- EXTRACTED TEXT:
# # # #

The longer Katie lives like this, the farther she seems to withdraw into herself. She loses skills she once had and, at least to me, seems less able to connect with others. She develops essentially anti-social behaviours, such as eating with her hands instead of a fork, which would likely be interpreted as a product of her disabilities even though they are completely new. Although I now live in another state and can no longer participate actively in my sister’s daily life, I am consistently saddened by what I see when I visit. And this is in a state that rates average or above in disability inclusion. To be sure, the situation is far worse in many parts of the U.S. and elsewhere.

The inadequacies of the current independent living and social inclusion movement are more than disability rights issues. They also connect closely to individual safety and public health. We are all safer when we have networks of people—family, friends, coworkers, neighbors and acquaintances —looking out for us. Katie has very few of these. Similarly, there is increasing scientific evidence that social isolation is bad for our health. How might it look if we as a society began to approach social engagement for people with disabilities not as a luxury, but instead as a pressing public health issue?

While great strides have been made in recent decades regarding the integration of people with disabilities, there's much more work to do. The need to rethink what we mean by inclusion is urgent. In the U.S., only 13 states plus Washington, D.C. have closed all of their institutions and, thanks to changes in federal law such structures will soon be a thing of the past. According to United Cerebral Palsy’s most recent annual study, The Case for Inclusion, since 1960 over half of our existing institutions have closed, and 16 more are slated to shut their doors by 2016.

Why not seize this transitional moment to prioritize a new approach to community services and opportunities that make social inclusion a reality, such as increasing access to recreational and employment programs for adults with disabilities? The challenges are large-scale and will require a powerful effort to effect change in existing structures, practices and assumptions. It must no longer be acceptable to equate integration with community living services. Families, self-advocates and allies must demand a more holistic, respectful form of inclusion that acknowledges the social rights and needs of people with disabilities. I, for one, think the time has come.

# # # #

- REQUIREMENT:
In one to three sentences, explain why the passage on disability inclusion says the shortcomings of the current independent living and social inclusion movement are more than disability rights issues. The listing comes from a different source.

Stored records

# # # #

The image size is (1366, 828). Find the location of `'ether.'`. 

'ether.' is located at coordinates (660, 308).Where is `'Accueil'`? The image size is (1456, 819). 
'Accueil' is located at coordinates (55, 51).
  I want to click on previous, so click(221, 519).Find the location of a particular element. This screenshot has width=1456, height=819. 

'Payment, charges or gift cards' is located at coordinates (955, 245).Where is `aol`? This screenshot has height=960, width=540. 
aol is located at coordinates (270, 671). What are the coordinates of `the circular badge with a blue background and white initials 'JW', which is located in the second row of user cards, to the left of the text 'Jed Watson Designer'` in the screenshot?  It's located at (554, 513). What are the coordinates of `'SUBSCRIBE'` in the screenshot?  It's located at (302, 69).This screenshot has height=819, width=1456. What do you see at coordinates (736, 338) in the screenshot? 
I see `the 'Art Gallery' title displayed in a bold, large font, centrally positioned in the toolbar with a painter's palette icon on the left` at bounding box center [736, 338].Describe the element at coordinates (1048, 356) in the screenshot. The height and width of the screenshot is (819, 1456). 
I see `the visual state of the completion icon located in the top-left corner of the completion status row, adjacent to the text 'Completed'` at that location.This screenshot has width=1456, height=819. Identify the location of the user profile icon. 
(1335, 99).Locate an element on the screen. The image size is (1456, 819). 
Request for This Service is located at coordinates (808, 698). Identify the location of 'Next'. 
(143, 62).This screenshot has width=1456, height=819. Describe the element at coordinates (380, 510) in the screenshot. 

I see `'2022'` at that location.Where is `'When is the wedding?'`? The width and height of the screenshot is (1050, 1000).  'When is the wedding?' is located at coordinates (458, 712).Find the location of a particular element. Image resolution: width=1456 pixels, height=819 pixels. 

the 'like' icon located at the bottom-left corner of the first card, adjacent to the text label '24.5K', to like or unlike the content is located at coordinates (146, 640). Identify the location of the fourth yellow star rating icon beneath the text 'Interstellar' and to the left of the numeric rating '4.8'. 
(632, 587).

# # # #

- EXERCISE SOLUTION:
They are also closely tied to individual safety and public health. People are safer when networks of family, friends, coworkers, neighbors and acquaintances look out for them, and growing scientific evidence shows that social isolation is bad for health.